The issues associated with performing QA and data validation in an enterprise-wide business intelligence initiative are complex, and in many ways transcend the QA tenets that are appropriate for online transaction processing systems (OLTP). Attempts at establishing effective data validation often fail due to the enormity of the task.
The growth of business intelligence in insurance is driven by a number of key factors; one of the most important being the compelling need for an insurer to have a "single version of the truth." In order to achieve this lofty goal, an overall BI strategy must be defined, organized, developed and tested. It is the testing component or more specifically, the validation of the data that is the subject of this paper. We use the term "QA" throughout the paper. For our purposes, QA refers to the process of testing and validating the data that is used to populate the BI system that is being implemented. It does not refer to functional validation that is more appropriate to an OLTP environment.

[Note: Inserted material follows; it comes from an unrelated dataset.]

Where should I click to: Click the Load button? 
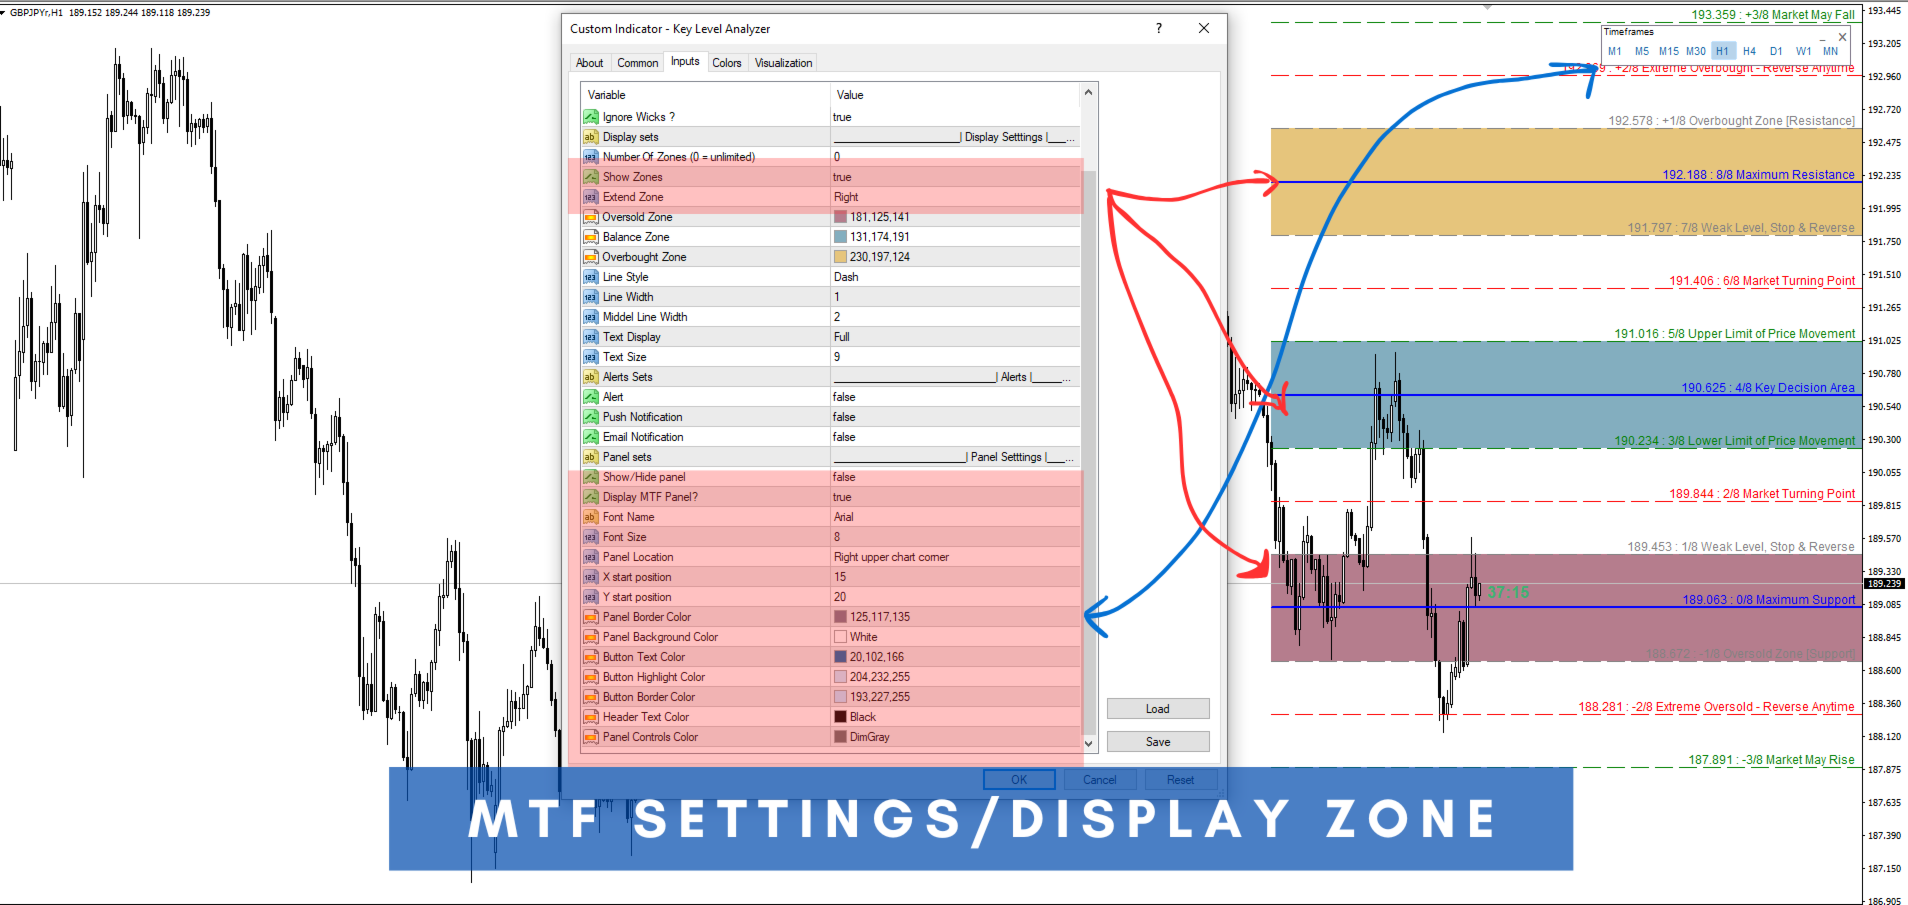[x=1158, y=709]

A BI initiative is difficult by definition. It typically requires a multi-faceted process that takes disparate data from multiple, heterogeneous sources and organizes it in a way that it becomes useful to all levels and functional reaches within the organization. To be useful, this data must earn credibility and must be beyond reproach. Sounds like a reasonable goal, but why is that so difficult?

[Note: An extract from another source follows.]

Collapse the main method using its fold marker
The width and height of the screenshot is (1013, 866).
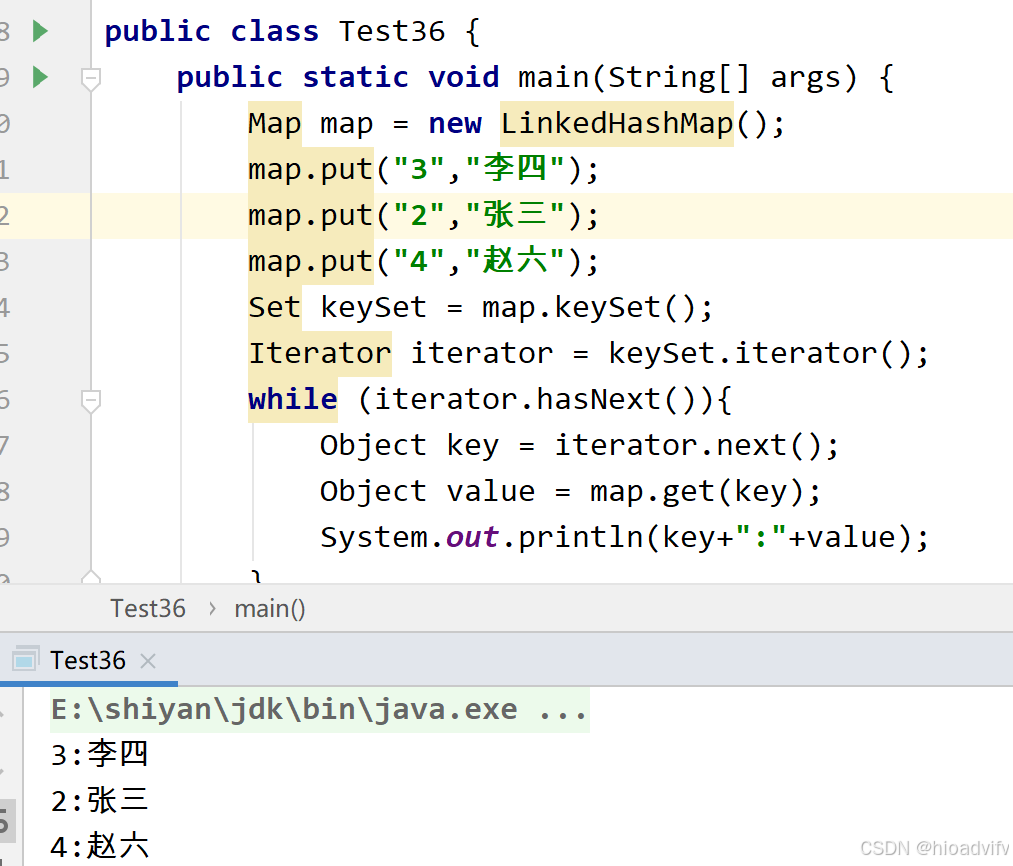(x=90, y=76)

Let's start out with the source data. It will come from multiple systems. Each of these systems will have had multiple instances of code and data changes in its past as performed by multiple people, many of whom are no longer with the organization. Each of these systems treats each facet of a premium and loss transaction a little differently. Codes will be different among systems and there is need to create conformity.

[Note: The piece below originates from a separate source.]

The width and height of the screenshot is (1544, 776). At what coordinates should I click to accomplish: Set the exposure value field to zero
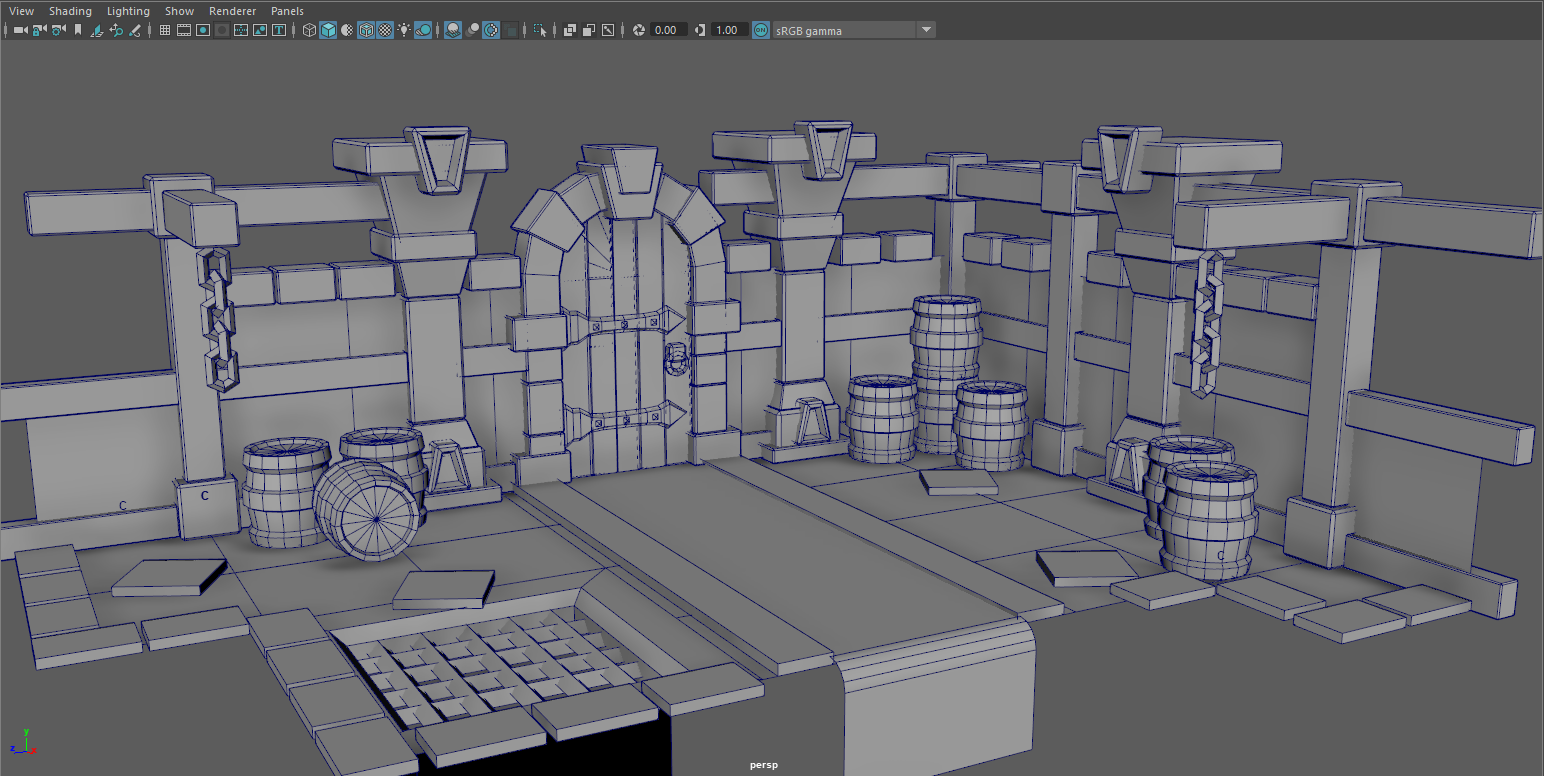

And, there is the size issue for a QA person to contend with. In our joint effort with Millbrook and the Montana State Fund, there were approximately 2,500 individual data elements consisting of facts and attributes. These were spread among 30 dimensions. The facts are oriented by multiple time dimensions (Transaction Dates, Policy Year, Calendar Year, Accident Year) and exposed in multiple aggregates and roll-up data marts. Our math determines that the number of possible combinations of these data elements that can occur within the installation is in the trillions!
So the question becomes how can you implement a BI environment and test it thoroughly enough that it becomes the accepted single version of the truth?
This is a Business Initiative - Not Just an IT EffortIT does not create the data, nor use it in a business context. IT is asked to store the data and to provide the mechanisms to get it safely into the computer systems. IT is also required to provide the necessary reporting assistance for using the company's data. Because only the business actually creates, uses and understands the data, it is logical that they must have a significant ownership in the process of validating the data that will fuel the company.
Our joint findings from the project confirm this notion along with;
? Create Data Stewardship - This should be implemented at an early stage in the project or better, before the project begins. Typically a data steward is not an individual, but a shared responsibility and "ownership" of data integrity, between key functions in the company. This typically should involve Finance, Underwriting, Claims, Actuarial as well as Marketing and Premium Audit. The validation of data is an important component of such a program. Most often, the business process and rules that drive the collection of the data are the chief culprits for poor data. The ownership of the business functions facilitates the ability to recognize root cause of the data quality issues and implement remediated processes.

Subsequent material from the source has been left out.